Note: (a) including seven urban kelurahan - Sorido has a postcode of 98517, Waupnor of 98515, Saramon of 98514, Burokub of 98513, Fandoi of 98512, Mandala of 98511 and Yanures of 98534.
(b) including seven urban kelurahan - Samofa, Brambaken, Karang Mulia, Yafdas, Mansinyas, Snerbo and Anjarew (all sharing the 98551 postcode) .

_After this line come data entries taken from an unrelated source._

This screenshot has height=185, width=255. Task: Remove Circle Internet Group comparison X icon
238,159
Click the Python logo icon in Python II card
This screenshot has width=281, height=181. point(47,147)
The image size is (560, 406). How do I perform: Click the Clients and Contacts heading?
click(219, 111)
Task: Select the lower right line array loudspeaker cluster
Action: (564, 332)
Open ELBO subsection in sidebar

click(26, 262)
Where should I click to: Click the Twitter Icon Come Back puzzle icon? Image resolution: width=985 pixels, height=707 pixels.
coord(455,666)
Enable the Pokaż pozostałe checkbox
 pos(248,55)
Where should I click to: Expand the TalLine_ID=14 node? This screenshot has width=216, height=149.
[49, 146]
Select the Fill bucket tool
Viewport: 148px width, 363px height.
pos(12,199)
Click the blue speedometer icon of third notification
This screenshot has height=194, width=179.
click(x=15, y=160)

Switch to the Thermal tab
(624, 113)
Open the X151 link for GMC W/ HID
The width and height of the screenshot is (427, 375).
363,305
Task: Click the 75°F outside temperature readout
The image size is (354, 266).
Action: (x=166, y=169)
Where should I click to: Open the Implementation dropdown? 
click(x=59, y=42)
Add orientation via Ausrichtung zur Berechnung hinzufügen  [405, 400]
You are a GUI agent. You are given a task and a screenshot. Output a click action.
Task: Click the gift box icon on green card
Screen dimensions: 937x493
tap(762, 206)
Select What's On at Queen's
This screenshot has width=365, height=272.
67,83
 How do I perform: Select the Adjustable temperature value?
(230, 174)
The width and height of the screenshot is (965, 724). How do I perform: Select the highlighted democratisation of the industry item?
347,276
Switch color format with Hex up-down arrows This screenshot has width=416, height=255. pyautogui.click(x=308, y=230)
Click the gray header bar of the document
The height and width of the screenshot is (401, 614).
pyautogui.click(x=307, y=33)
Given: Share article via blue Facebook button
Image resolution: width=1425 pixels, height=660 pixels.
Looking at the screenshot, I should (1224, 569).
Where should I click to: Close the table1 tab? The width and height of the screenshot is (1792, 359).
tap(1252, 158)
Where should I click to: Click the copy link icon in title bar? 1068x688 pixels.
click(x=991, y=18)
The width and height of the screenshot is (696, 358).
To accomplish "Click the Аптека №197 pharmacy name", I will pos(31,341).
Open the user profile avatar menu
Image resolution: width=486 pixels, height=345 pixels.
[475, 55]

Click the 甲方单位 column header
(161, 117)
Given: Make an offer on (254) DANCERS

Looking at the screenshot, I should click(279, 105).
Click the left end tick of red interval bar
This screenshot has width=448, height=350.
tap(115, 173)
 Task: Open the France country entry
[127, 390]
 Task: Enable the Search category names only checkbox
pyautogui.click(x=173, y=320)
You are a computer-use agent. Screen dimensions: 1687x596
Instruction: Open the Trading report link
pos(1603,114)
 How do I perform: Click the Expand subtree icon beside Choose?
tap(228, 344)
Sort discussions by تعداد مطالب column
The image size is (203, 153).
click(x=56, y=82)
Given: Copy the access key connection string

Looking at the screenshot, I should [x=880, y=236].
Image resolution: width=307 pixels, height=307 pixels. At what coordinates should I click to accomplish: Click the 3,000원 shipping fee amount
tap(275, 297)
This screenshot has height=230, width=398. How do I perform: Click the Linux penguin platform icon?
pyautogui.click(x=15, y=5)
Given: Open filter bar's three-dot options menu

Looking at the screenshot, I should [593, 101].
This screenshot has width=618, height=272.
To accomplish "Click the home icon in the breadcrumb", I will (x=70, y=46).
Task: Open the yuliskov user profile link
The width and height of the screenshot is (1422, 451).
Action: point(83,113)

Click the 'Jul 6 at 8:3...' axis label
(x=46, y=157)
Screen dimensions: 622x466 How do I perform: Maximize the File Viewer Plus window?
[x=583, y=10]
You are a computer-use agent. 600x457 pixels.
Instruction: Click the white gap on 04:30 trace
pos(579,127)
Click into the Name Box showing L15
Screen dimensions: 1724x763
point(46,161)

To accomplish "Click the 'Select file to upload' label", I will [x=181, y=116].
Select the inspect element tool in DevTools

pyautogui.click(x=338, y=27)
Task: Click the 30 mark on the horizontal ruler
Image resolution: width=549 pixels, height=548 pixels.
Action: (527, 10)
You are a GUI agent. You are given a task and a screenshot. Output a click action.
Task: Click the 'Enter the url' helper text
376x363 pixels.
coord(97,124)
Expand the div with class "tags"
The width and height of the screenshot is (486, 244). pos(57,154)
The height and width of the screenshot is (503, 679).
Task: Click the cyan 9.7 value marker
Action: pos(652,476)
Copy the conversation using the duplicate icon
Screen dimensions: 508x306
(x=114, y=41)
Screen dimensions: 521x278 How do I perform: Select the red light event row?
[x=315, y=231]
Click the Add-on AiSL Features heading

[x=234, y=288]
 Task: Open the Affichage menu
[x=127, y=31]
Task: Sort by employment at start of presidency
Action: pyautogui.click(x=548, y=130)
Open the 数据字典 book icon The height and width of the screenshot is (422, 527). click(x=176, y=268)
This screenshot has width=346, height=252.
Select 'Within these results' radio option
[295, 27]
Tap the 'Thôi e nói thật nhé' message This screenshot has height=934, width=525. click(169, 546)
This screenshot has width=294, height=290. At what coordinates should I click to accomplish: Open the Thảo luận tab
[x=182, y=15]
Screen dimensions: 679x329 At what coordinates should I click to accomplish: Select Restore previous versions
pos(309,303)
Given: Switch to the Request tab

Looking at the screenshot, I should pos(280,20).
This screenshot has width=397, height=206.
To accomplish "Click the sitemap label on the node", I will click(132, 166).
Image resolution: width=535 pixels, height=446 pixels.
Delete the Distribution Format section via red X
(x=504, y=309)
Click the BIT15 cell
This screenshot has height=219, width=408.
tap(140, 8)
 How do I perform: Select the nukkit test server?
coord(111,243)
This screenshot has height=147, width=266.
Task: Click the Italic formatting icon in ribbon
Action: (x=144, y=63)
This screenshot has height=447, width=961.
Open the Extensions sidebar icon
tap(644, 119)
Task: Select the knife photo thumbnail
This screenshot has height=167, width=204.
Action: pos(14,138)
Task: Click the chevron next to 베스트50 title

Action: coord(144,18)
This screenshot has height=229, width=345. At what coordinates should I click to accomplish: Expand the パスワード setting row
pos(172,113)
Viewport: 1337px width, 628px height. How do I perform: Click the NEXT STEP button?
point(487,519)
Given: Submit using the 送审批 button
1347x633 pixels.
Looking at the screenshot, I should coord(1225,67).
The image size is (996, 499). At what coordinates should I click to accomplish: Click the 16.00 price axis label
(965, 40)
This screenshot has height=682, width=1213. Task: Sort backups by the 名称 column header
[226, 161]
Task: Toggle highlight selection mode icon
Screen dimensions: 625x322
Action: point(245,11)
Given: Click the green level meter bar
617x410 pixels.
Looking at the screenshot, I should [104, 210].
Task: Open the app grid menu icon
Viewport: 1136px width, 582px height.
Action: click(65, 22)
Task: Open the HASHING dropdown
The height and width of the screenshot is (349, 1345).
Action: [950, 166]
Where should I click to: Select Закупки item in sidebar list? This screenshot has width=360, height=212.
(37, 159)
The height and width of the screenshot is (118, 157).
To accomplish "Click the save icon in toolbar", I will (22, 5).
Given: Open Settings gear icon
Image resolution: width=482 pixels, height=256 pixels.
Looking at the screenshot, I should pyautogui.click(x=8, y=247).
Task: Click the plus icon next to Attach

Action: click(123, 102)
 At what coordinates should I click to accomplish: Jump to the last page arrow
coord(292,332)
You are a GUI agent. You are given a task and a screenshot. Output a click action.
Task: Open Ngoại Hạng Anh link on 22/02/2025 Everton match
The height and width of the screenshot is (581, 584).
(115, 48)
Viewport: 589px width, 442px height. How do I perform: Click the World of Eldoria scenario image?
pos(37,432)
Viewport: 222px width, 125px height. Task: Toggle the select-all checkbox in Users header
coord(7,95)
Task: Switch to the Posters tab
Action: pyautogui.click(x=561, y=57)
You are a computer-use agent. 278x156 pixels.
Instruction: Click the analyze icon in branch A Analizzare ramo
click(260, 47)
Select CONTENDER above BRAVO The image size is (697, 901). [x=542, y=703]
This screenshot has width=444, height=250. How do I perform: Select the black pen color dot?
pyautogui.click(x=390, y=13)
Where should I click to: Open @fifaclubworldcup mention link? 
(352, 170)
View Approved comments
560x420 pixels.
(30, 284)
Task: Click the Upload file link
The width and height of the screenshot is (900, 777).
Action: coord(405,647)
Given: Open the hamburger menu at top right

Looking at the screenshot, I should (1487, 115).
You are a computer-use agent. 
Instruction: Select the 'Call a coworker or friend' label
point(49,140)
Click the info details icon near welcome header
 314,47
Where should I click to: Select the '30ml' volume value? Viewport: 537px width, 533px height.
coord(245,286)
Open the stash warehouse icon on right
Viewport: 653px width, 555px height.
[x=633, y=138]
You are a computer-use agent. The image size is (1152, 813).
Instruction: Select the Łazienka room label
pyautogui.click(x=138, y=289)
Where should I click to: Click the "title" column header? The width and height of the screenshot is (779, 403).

Numfor Island (comprising the first five districts listed above) were intended to be split off to form a separate regency under proposals announced in 2013 by the Indonesian Government, although all such new measures have been placed on hold since 2013. The Padaido Archipelago geographically comprises the 54 islands in Paidado District (southeast of Biak) and Aimando Padaido District (further to the east), plus Pulau Owi, Pulau Purbasbeba and Pulau Ruisbasbedar (islands which are part of Biak Timur District).

==Diving sites==
There are at least 12 diving sites in the Padaido Archipelago, which comprises 54 islets, with its pristine water, wide sandy beaches and high biodiversity, about two hours from Biak town by speedboat. The visibility is well up to 30 metres, and a favourite site is the World War II preserved wreckage of a US Catalina seaplane, with angelfish, lionfish, damselfish and other smaller fishes swimming around the wreckage.